I grew up in a denomination (United Methodist) that has been ordaining women since 1956. When I was 7, a very capable and talented woman came to serve our church as pastor. I was raised in a very traditional family. My mom did not work outside our home after I was born, and we followed a very traditional division of labor with regard to gender roles. But until I arrived on Bison Hill at age 18, it had never occurred to me that Protestant churches should be sexist. How quickly I learned. Men telling women what to do and how to think is a twisted dynamic that pervades a lot of religions, and evangelicalism is one of the worst offenders.
At OBU, I was surrounded by young men who had grown up believing a lot of things about gender that I was simply never taught. It was just one of the many areas where I thought I was conservative, then I came to OBU...
The first thing that struck me was the lack of women teaching in the religion department. It took some time before I realized just how few opportunities there are for women in Baptist academia, such as it is. The next glaring disparity I noticed was the intentional exclusion of women from the pulpit in Raley Chapel. Once a year, we had a "Women's Day" chapel. Usually it was a seminary president's wife gushing about how she met her husband the first week of college and couldn't be more giddy and elated to support him in his ministry. It really made me sick. Once in a great while, there might have been a woman who spoke on a non-compulsory Friday chapel service. But when it came to women in Raley Chapel, they were always "speaking," never "preaching." I even learned that the Holy Spirit, which I always assumed was an "it" is actually a "Him."
Once a year, we men were encouraged to participate in "OBU Day in the Churches." We wrote sermons that made some use of our newfound biblical scholarship, but mostly we were supposed to thank Oklahoma Baptists for contributing their hard-earned offering plate dollars to OBU through the Cooperative Program. What did female students contribute on OBU Day? Usually they sang a solo or taught Sunday school. I don't remember them being welcome to preach on OBU Day. Maybe I'm wrong and things have changed, but I doubt it.

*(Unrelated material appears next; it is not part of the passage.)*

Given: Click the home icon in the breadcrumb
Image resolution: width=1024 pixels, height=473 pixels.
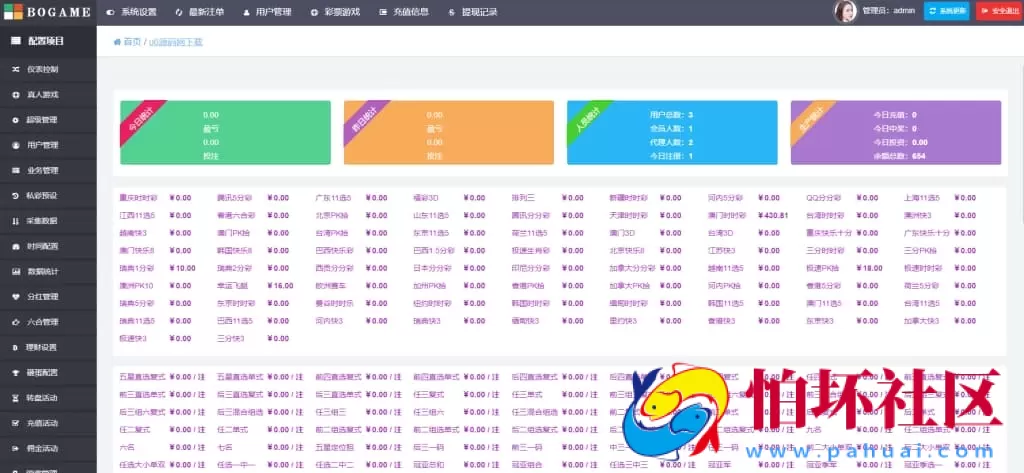Looking at the screenshot, I should 117,42.
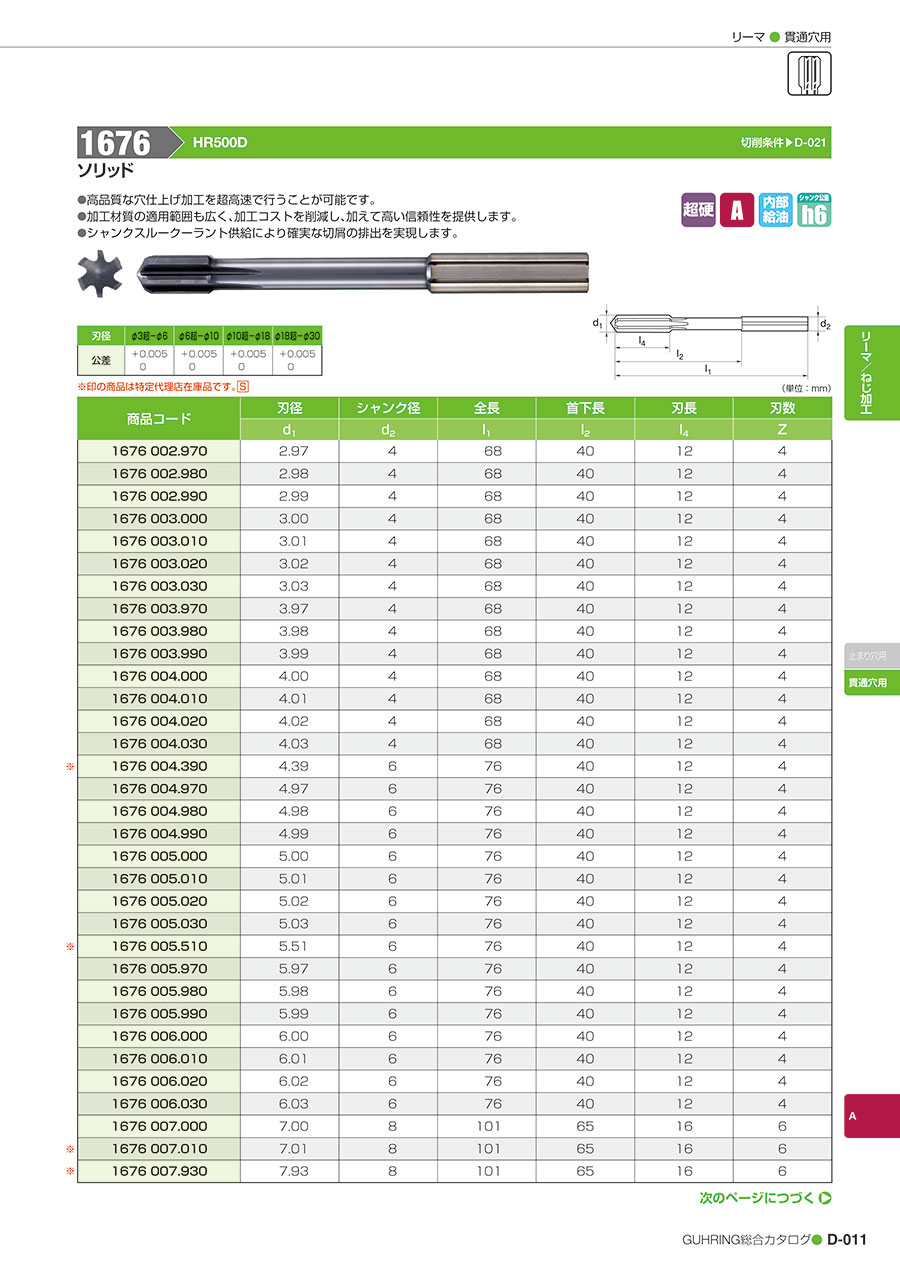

What made all this sexism so ironic is that women were (generally) so much more advanced in scholarship than we men. Women routinely outpaced their male classmates in Bible and theology classes. They earned higher scores on Greek and Hebrew exams. They won departmental honors and served as assistants to the faculty. Yet where were these bright young women supposed to go? Options in Southern Baptist academic and clergy life are almost literally nonexistent.
(In later years I learned that the SBC seminaries make a ton of money off women who enroll in "Christian counseling" degree programs. It's a total win-win for fundamentalists. They can boost enrollment in the seminaries, have a stock of young ladies on hand to marry the yet unhitched seminarians, rake in revenue, give women a place in a more typically nurturing kind of field, and populate church counseling centers with people who practice the quack science of "Biblical counseling." But I digress...)
At first, I thought "ring by spring" was just a bad joke. But then I realized it pretty much represents the ideal embodiment of what fundamentalist Baptist elites want for women. OBU sells itself to parents as a safe place for their daughters to go. (Though, from the stories I heard, way more girls were deflowered at Falls Creek than at OBU.) But at the end of the day, there is simply no place for women in church leadership. "Gracious submission" to a husband is the stated ideal.
This sexist dynamic has become worse over time. We were all told about the legendary Rowena Strickland, a great woman of God who taught Bible at OBU from the 1950s to the 1970s (I think). She even left an endowed professorship in her will. So far, two men have held the Strickland Chair, but under the current leadership, no woman ever will. It wasn't until 2000 that the fundamentalist SBC finally added deliberately sexist language about "submission" to the Baptist Faith and Message. By then, Baptists had already clarified their opposition to women in church leadership "because men were first in creation and women were first in the Edenic fall" (1984). And what if a woman believes she is called by God to be a Southern Baptist minister? According to W.A. Criswell, it's simple: "She is mistaken. God never called her."
Personally, I believe all these sexist men are mistaken.